Huwcha Accelerator architecture

From the reading of this paper, “The Hwacha Microarchitecture Manual, Version 3.8.1”, I found out that our Pygmy ES1 architecture is almost the same idea, just not as fancy.

  • We don’t have cache coherency, because we operate on unified physical memory space
  • The vector execution unit is not as fancy, just useless multithreading, no systolic
  • The prefetch is supposed to be done by DMA engine that is manually controlled by software

System architecture

  • The vector accelerator only has L1 I$, no D$
    • Don’t need to maintain cache coherency
    • Lots of vector registers, 512 in total, each is 64x2x4=512-bit
    • Wide bus connection to L2$, to provide higher bandwidth
  • Uncached TileLink between L1 I$ (both scalar processor and vector processors) and L2$
  • Cached TileLink between L1 D$ (only in scalar processor)
    • L2$ maintains directory bits, which determines the states of corresponding cache line (JW: maybe something like MESI bits)
  • Operations of L2$, supported by TileLink protocol (“Productive Design of Extensible On-Chip Memory Hierarchies”)
    • Sub-cache-block accesses
    • Data prefetch requests
      • Read from DDR, don’t need to send back to the requester
    • Atomic memory operations
      • ALU inside L2 cache banks

Decoupling

  • Access/execute decoupling
  • Decoupled vector arch
  • Cache refill/access decoupling

Vector Command Queue (VCMDQ)

  • Instruction fetch is handled by scalar processor, and then sent to VCMDQ
    • There is explicity defined start vf and stop vstop instructions that flags the begin and end of vector instructions
      • JW: why is that necessary?

Vector Execution Unit (VXU)

  • In a systolic style
    • 4 banks in total, each bank has 256-entry 2x64-bit vector register file, as well as ALUs
    • from the block diagram, these ALUs are only add/subtration/shift operations. Multi-cycle integer multiplier/divider, and floating point operations are outside of each bank and shared by all 4 banks via a crossbar.
      • JW: I don’t think this is good for ML applications.

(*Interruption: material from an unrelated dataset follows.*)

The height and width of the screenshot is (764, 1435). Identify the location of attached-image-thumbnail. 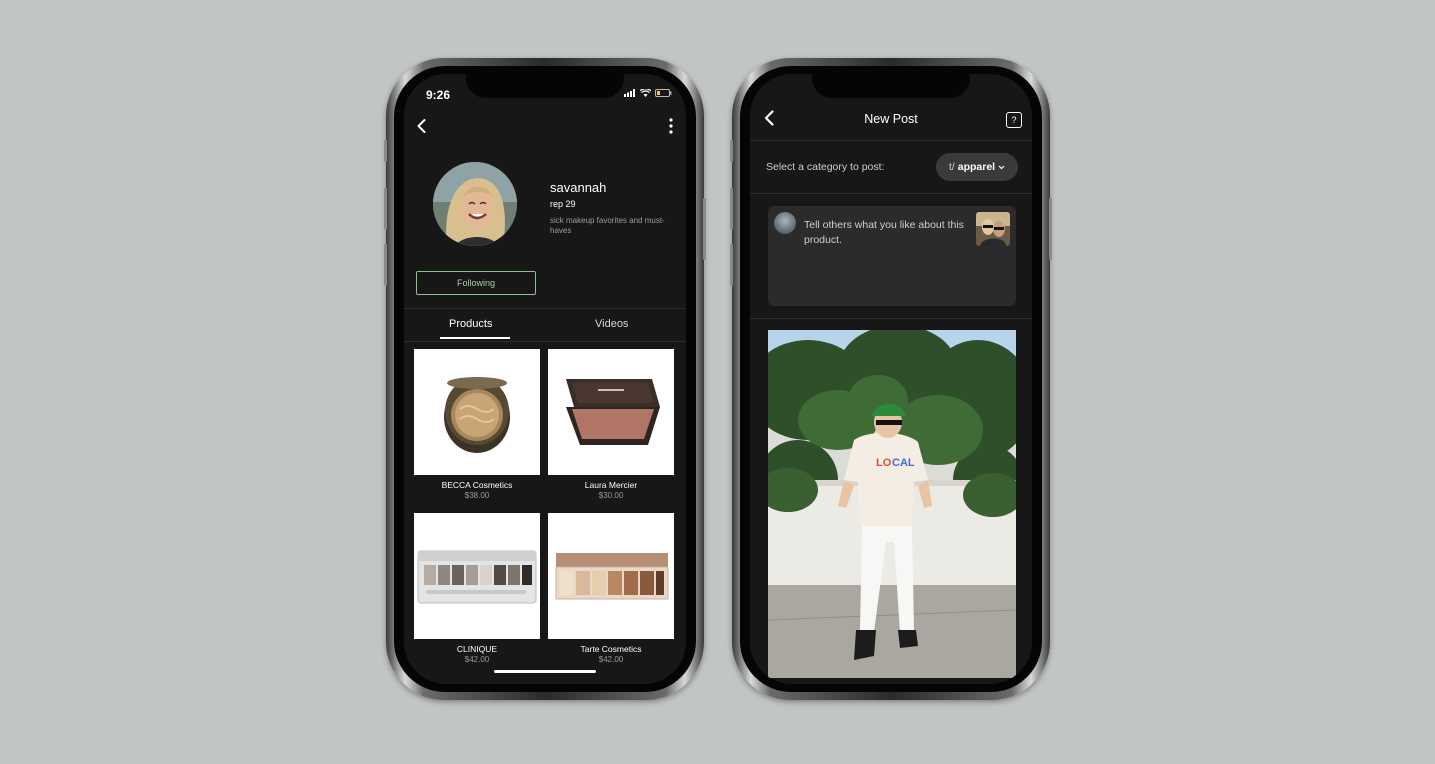
(993, 229).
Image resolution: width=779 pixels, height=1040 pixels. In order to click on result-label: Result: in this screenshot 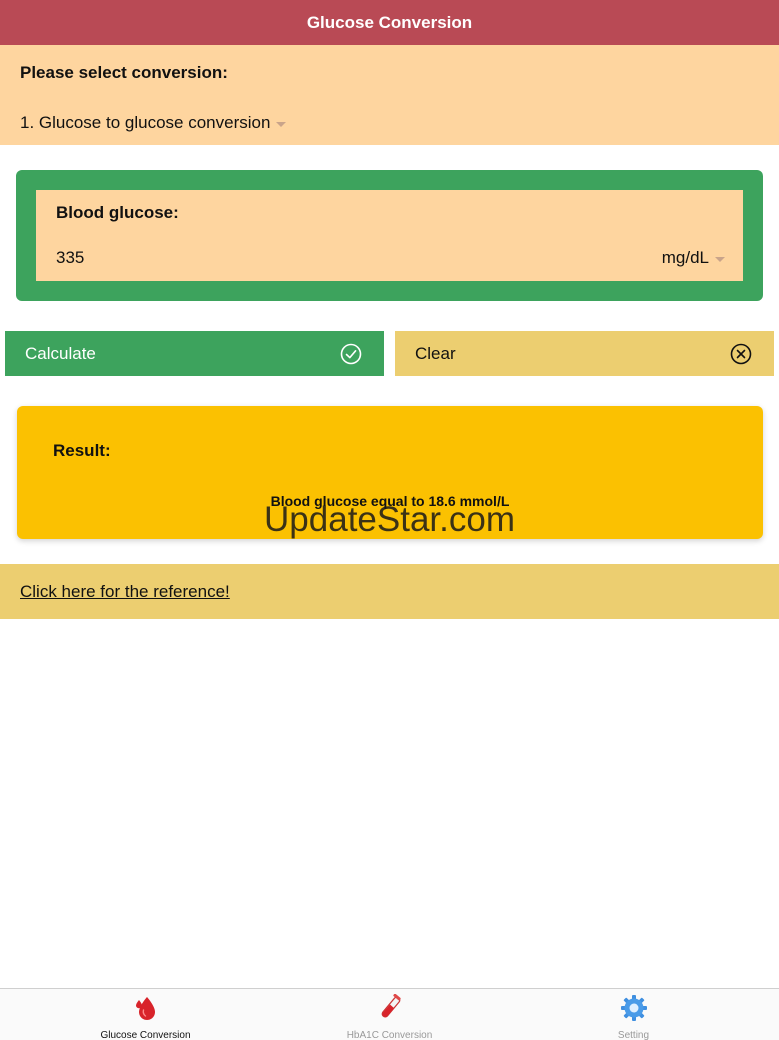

They are trying to make it more generic, so to improve on this, we could take the same micro-architecture but simplify it as well as putting more ML (basically MAC) into it.
    • As operation flows through the banks, natually chain different operations together.
      • JW: the chaining is useful because we have limited shared function unit, such as IMUL/IDIV. For function units that are exclusive to bank, I don’t see the benifit.
  • Predicate is used for simple branch and etc.

Vector Memory Unit (VMU)

  • It’s based TileLink protocol
  • Vector Load Unit (VLU)
    • Opportunistic writeback mechanism: return as soon as the data is back, no re-order buffer.
    • Simultaneously manage multiple operations to avoid artificial throttling of successive loads: too many requests will drive performance down
  • Vector Store Unit (VSU)
    • Vector Store Data Queue (VSDQ)

Vector Runahead Unit (VRU)

  • This block process all the vector load/store instructions in the prefetch queue from the scalar processor, generate address and send prefetch requests to L2$.
    • Prefetch request doesn’t return data to requester.
    • In ideal world, it will hide the memory access latency.
  • When from a cold start, it skips the first few load/store to run ahead of the VMU, until it reaches too far ahead, determined by the number of load/store operations that hasn’t been processed by VMU yet, it pauses.
    • Cannot run too close, otherwise the memory access latency cannot be hide.
    • Cannot run too further ahead, otherwise newly loaded data will force evict the data that’s been currently using by the VXU and cause even worse performance panity.
  • Also to limit using too much of the L2$ bandwidth, prefetch in L2$ only uses up 1/3 of available outstanding access (JW: I think it more likely the MSHR entries which handles any cache miss).

Multilane

  • Hwacha support paramerized number of identical lanes, and these lanes work entirely decoupled from one another.
  • If the memory needed by each lane aligns to the cache line size, it will be the best, otherwise, there will be some waste of bandwidth to load unnecessary data to the lane.
  • JW: curious, how do they manage multilane?
    • There is a master sequencer who knows the number of lanes out there as well as the vector length. It will dispatch the job to these lanes evenly.
  • JW: as it discussed in the paper, the lanes work on strip size, which is a unit-stride fasion. If there is any non-unit stride, not only it will waste the bandwidth, but also it will waste the computation resource. So I think it would be a simple dispatch based on unit-stride, the master sequencer will have to consider the stride as well.